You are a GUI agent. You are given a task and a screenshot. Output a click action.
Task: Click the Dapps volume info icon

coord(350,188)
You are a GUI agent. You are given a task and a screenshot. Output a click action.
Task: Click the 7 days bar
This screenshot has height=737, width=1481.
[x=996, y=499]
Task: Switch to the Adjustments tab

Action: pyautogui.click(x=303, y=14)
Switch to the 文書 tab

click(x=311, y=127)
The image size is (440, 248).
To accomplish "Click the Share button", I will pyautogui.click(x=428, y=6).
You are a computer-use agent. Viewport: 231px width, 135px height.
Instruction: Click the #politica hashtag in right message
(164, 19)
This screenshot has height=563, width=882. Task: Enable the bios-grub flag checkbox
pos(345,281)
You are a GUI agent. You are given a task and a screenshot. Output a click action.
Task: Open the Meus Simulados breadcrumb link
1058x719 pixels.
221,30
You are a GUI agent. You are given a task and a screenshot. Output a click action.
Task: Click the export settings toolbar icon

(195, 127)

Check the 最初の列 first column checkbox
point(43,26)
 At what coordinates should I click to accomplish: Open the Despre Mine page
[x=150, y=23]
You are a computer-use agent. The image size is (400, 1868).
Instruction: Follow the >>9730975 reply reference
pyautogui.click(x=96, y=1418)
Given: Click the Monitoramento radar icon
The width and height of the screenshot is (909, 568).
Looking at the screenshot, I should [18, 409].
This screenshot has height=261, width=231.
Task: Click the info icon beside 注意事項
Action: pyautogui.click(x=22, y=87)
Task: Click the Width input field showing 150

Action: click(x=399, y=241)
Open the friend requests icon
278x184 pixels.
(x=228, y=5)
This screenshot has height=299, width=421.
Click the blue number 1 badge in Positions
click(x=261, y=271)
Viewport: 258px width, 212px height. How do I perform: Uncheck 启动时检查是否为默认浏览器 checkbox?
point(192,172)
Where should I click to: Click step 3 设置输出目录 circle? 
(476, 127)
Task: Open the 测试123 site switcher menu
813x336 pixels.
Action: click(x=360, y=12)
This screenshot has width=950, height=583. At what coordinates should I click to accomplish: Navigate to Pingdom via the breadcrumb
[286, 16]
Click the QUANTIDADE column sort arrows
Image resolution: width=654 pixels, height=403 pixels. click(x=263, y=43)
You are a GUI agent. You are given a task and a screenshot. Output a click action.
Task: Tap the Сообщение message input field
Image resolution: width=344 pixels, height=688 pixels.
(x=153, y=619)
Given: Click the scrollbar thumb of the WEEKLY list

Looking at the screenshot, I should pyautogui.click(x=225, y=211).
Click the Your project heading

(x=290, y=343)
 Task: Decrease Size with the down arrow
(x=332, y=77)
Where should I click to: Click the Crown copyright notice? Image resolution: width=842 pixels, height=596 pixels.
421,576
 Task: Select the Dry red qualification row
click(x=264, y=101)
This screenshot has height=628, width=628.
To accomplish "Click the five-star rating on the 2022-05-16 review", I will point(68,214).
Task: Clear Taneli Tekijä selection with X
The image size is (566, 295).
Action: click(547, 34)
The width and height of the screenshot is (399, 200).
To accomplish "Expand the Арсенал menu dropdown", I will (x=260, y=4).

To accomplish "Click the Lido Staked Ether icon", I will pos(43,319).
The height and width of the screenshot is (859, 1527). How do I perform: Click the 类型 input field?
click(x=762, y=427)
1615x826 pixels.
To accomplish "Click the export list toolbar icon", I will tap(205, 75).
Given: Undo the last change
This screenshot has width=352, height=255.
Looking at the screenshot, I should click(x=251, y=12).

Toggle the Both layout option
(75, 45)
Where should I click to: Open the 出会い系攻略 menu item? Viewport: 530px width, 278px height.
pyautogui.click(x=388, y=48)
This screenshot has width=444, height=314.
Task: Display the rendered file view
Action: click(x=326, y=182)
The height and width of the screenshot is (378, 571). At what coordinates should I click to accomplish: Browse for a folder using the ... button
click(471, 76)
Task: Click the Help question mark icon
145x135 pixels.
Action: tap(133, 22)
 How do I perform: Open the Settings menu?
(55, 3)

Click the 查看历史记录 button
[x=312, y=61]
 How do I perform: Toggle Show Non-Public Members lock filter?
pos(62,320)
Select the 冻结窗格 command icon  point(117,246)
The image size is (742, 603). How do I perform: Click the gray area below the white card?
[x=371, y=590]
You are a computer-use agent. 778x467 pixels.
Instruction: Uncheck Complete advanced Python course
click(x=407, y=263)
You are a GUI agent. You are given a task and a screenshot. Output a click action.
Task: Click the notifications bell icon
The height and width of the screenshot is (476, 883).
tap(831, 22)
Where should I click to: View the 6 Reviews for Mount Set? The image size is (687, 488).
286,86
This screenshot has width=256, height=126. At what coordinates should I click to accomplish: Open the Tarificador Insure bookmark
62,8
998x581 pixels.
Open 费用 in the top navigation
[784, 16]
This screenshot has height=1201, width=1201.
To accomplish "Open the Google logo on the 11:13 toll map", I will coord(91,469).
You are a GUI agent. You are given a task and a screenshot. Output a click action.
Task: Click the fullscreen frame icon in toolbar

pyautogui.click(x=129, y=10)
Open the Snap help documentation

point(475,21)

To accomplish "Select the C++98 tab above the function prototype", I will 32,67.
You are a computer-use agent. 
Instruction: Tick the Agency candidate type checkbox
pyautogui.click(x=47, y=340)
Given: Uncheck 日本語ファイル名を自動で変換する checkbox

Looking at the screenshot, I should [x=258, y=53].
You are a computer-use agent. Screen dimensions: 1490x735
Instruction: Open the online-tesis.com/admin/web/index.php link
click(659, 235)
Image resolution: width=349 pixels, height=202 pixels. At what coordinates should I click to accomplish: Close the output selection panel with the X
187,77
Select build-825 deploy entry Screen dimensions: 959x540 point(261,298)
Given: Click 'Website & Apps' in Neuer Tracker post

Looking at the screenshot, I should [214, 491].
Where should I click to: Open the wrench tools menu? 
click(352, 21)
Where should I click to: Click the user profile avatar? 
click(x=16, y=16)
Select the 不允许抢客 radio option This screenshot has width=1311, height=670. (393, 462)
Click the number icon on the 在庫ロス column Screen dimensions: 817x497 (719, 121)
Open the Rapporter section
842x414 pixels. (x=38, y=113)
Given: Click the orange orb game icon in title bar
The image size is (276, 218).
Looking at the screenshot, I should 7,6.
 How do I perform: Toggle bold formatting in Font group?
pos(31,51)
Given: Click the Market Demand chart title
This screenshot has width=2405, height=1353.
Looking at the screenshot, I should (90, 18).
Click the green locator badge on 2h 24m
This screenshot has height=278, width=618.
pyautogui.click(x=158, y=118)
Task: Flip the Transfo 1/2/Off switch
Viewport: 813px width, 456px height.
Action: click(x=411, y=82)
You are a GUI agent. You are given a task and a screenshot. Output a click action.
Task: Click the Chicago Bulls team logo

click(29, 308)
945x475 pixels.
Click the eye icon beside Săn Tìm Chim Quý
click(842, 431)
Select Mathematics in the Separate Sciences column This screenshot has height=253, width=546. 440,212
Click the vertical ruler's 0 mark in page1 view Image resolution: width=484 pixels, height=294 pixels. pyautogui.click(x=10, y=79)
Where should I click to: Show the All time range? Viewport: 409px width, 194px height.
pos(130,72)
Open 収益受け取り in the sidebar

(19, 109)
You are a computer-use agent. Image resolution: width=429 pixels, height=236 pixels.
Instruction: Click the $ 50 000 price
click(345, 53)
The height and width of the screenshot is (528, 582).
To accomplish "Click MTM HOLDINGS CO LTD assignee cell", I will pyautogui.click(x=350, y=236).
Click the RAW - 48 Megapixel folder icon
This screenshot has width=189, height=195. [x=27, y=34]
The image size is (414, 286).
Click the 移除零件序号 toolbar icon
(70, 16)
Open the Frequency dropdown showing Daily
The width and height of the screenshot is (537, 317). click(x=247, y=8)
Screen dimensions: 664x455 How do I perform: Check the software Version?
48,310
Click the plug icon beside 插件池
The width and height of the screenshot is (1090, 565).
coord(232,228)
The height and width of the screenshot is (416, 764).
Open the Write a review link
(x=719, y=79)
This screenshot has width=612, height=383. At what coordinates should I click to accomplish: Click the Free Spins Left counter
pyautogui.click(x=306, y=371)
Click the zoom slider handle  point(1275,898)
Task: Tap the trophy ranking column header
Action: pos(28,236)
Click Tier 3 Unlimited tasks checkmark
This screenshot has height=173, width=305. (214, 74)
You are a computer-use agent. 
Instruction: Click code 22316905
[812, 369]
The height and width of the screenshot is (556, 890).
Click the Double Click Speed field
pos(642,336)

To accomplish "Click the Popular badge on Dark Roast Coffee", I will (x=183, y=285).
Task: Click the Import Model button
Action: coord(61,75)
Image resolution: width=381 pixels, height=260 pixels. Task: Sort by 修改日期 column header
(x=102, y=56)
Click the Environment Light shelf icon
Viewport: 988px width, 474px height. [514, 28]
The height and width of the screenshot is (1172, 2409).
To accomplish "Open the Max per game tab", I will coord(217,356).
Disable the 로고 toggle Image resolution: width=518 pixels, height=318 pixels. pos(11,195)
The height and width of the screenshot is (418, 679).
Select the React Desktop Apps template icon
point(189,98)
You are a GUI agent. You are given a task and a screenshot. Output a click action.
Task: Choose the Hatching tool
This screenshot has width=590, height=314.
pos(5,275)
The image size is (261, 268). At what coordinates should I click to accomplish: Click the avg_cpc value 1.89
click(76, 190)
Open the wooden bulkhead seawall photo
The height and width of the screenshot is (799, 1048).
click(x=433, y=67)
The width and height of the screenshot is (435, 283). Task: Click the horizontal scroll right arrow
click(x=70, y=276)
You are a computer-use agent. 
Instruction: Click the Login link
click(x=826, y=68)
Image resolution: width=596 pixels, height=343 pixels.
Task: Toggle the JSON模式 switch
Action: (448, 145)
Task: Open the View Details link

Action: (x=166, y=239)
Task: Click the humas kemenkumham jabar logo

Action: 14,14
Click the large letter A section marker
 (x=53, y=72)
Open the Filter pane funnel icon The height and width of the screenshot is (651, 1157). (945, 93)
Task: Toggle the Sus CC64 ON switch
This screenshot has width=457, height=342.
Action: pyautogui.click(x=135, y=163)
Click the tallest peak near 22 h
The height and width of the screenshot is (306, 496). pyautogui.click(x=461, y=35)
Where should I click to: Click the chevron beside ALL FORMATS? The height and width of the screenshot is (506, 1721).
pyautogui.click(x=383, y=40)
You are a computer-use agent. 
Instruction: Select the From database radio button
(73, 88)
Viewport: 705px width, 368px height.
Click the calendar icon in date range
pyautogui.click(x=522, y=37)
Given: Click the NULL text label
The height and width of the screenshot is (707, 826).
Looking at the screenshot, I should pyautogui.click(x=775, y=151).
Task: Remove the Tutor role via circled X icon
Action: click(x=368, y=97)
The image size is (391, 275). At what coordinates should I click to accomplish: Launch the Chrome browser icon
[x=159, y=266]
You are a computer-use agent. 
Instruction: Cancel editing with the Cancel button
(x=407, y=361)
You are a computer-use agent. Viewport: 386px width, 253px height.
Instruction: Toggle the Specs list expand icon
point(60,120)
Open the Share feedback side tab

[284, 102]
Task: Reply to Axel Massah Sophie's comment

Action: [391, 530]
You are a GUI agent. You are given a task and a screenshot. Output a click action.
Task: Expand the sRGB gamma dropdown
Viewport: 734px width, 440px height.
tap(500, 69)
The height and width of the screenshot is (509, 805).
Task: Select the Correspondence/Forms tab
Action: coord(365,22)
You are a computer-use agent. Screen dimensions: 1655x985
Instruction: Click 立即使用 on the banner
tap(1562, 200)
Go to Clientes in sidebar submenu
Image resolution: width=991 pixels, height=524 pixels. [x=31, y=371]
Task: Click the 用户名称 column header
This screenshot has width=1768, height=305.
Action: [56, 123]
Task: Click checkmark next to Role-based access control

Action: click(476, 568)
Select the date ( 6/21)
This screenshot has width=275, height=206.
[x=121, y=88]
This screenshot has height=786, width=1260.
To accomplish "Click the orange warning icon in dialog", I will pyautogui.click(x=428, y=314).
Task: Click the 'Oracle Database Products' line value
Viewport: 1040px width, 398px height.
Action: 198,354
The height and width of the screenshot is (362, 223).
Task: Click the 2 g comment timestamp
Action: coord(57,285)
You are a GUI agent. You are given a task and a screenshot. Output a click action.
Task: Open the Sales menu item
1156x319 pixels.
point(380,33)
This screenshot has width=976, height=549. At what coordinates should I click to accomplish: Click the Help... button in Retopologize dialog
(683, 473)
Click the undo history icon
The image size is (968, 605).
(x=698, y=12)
-=-=-
Which lines in the records above contain the word "message", with case counting? Report each of those lines in full.

| FULL OUTPUT |
Instruction: Click the #politica hashtag in right message
Task: Tap the Сообщение message input field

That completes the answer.